*What needs to be done*
Copy every line of the data that includes the string "Given".

Data extracted from a collection:
- Opening Delimiter -

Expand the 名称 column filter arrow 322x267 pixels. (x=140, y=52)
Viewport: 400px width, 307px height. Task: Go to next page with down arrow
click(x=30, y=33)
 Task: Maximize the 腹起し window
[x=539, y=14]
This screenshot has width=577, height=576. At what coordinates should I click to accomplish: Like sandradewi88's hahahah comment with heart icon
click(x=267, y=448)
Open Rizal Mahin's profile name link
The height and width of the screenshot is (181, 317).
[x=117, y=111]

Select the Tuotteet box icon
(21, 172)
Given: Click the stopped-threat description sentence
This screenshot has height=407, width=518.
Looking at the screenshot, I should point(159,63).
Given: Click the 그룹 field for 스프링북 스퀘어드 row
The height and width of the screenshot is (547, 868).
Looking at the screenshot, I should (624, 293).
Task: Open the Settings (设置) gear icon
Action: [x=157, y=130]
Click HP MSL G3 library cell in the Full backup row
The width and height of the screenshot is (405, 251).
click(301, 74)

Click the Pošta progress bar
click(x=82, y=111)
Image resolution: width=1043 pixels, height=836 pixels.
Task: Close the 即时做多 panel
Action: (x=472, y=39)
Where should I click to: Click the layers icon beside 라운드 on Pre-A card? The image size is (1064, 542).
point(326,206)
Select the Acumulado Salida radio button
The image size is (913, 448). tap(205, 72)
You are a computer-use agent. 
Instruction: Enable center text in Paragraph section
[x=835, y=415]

- Closing Delimiter -

*Result of this exercise*
Given: Click the stopped-threat description sentence
Given: Click the 그룹 field for 스프링북 스퀘어드 row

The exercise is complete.